I want to move a couple of libraries to Composer/Packagist and am struggling with php namespace mapping.
composer.json
generated by compose init contains (not sure if that is correct though) "autoload": {
"psr-4": {
"Theking2\\Csp\\": "src/"
}
},
https://packagist.org/packages/theking2/
index.php
I have as per documentationrequire_once __DIR__ . '/vendor/autoload.php';
$csp = new Csp\Builder(true);
But I get a class not found error.
EDIT also with this in composer.json
:
"autoload": {
"psr-4": { "Csp\\": "src/Csp" }
},
or this
"autoload": {
"psr-0": { "Csp\\": "src/Csp" }
},
same results. The files sit in the folder src/Csp
directly under vendor/Theking2/csp-builder
as compose update
created it.
And just before anyone askes: Yes there is a namespace Csp;
in every file.
There are a couple of things to consider when using composer init
. The first question (<vendor><name>
) defines quite a lot and defaults to whatever user is logged on (?) and what folder she is working in. Of course this can be changed but it needs some thinking ahead. Therefor take this step by step.

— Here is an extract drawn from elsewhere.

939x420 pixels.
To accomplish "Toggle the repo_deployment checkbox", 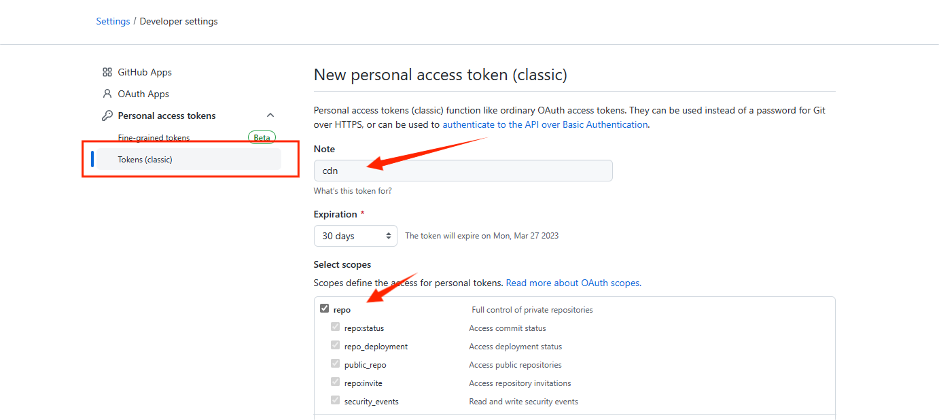I will (x=335, y=345).

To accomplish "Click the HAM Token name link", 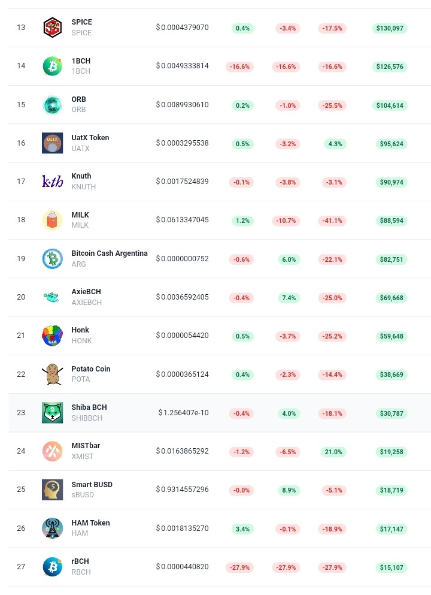I will [90, 523].
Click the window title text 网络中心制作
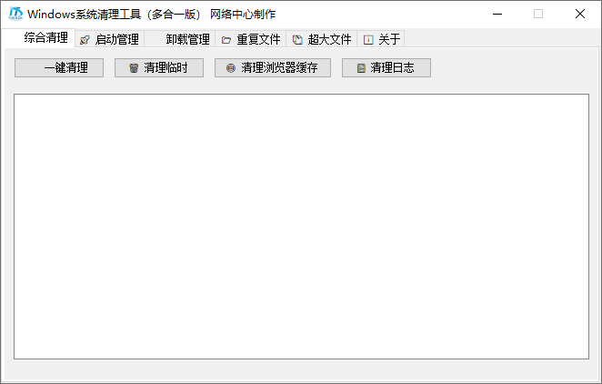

Lets assume these prerequisites:
entity | value |
---|---|
vendor | kingsoft |
package under development | csp-builder |
developer/logged on user | joking |
github user developing | theking2 |
Packagist name | kingsoft |
PHP namespace | Kingsoft\Csp |
source root | src/ |
Lets assume the package is not dependent on anything and has a MIT license, all of which are not relevant. Also your code resides in a folder called /src
which is kind of the standard for composer packages but really it might as well be called /source
.
Answer to the first question of composer init
has to be changed
kingsoft/csp-builder
. The answer to the 9th question (PSR-4 autoload mapping) can be answered yes but we have to change the effect of that answer later on. After generating, observe the last couple of lines:
Generating autoload files
Generated autoload files
PSR-4 autoloading configured. Use "namespace Kingsoft\CspBuilder;" in src/
Include the Composer autoloader with: require 'vendor/autoload.php';
A good guess for the namespace but we want to change it to Kingsoft\Csp
. Do this in the generated composer.json
"autoload": {
"psr-4": {
"Kingsoft\\Csp\\": "src/"
}
},
This now will assume the source files in the folder src/
and those directly within have a
namespace Kingsoft\Csp;
close to the top. (Probably directly after a <?php declare(strict_types=1);
.)
Now commit this and sync it with a repo on whatever git provider you use. Maybe before that tag it with:
git tag 1.0.0
On Packagist set up a new package (csp-builder
) under account kingsoft
and add the relevant hooks to for instance GitHub after connecting the Packagist account with the GitHub account. (not sure how to this on other git hosters, leave a message in the comments).
Small changes (typos etc.) not involving code during the setup might need commits and retagging with
git tag 1.0.1 --force && git push -f --tags
Of course later on after code changes you might (must) add tags to newer versions.
That is most of the work. Now to ..
That is easy. Create a composer.json
with this minimal content:
{
"require": {
"kingsoft/csp-builder": "*"
}
}
or even easier type composer require kingsoft/csp-builder
in a termibal at the root of your project. After that type this
composer update
and use whatever is contained in Kingsoft\Csp
. Like
$csp = new Kingsoft\Csp\Builder(true);
$csp-> setCspHeader();
Or shorten the names of imports a bit by importing the namespace: use Kingsoft\Csp;
and leave out the vendor name on classnames etc. (but do include namespace Csp\
!) like new Csp\Builder(true);
.
I'm writing this quite elaborate answer for my own future reference.